The resulting feature vector contains the standard-score scaled value for the avgReview property in the first list position. We can see that some values are negative and that the maximum value sticks out for the Central hotel.

The other three list positions are the scaled values for the storyCapacity list property. Note that each list item is scaled only with respect to the corresponding item in the other lists. Thus, the Polar hotel has the greatest scaled value in all list positions.

Scale using Log with offset

The log scaler supports a configurable offset parameter. In this example we illustrate how to configure that offset.
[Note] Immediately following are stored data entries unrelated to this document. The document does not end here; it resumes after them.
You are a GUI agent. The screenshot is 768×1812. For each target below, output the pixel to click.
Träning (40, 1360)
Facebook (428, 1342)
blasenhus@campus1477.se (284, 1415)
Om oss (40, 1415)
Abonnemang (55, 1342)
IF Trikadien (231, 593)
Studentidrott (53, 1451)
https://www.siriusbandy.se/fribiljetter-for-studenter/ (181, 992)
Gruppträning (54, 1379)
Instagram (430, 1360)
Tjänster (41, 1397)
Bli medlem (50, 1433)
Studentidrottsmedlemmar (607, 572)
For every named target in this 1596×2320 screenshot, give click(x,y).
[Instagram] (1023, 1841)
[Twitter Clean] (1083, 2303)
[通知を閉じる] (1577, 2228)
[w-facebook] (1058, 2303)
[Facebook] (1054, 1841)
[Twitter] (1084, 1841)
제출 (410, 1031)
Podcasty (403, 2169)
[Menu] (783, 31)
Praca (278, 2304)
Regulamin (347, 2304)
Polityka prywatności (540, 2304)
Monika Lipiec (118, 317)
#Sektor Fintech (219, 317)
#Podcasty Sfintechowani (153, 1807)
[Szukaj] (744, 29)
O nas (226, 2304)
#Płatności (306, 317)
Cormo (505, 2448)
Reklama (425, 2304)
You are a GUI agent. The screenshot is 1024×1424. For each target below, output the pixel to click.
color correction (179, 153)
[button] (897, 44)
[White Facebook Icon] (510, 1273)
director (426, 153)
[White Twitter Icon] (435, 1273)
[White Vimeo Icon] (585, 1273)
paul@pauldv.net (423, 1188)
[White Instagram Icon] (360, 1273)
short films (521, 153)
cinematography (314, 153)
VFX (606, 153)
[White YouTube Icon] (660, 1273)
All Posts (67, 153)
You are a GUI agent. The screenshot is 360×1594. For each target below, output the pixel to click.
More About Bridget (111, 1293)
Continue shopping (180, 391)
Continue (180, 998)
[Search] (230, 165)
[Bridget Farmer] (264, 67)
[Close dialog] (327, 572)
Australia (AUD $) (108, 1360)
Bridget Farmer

We want to scale the avgReview property, but it contains negative numbers, for which the logarithm is not defined. First, we’ll determine what the minimum value is, by using Cypher’s min() aggregating function:

CALL gds.graph.nodeProperty.stream('myGraph', 'avgReview') YIELD propertyValue
RETURN min(propertyValue) AS minimumAvgReview
Table 7. Results
minimumAvgReview

-4.12

Learning this value, we can use a greater value, thus ensuring that the logarithm will be a finite value. We will use 5.12, as this will make the smallest scaled value zero.

The following will run the algorithm with a custom offset for the log scaler:
CALL gds.scaleProperties.mutate('myGraph', {
  nodeProperties: ['avgReview'],
  scaler: {type: 'Log', offset: 5.12},
  mutateProperty: 'features_log'
})
YIELD mutateMillis
CALL gds.graph.nodeProperty.stream('myGraph', 'features_log')
YIELD nodeId, propertyValue
RETURN gds.util.asNode(nodeId).name AS name, propertyValue AS scaledProperty
  ORDER BY name ASC
Table 8. Results
name scaledProperty

"Beach"

[2.130609828254235]

"Central"

[3.183041371858985]

"East"

[2.2321626286975]

"Forest"

[1.366091653802371]

"Mountain"

[2.469793011977952]

"Plaza"

[2.581730834423540]

"Polar"

[1.635105659182678]

"West"

[0.0]

As we can see, all scaled values are finite numbers. In particular, the smallest scaled value is zero. Try this example with an offset lower than 4.12 if you are curious about the results.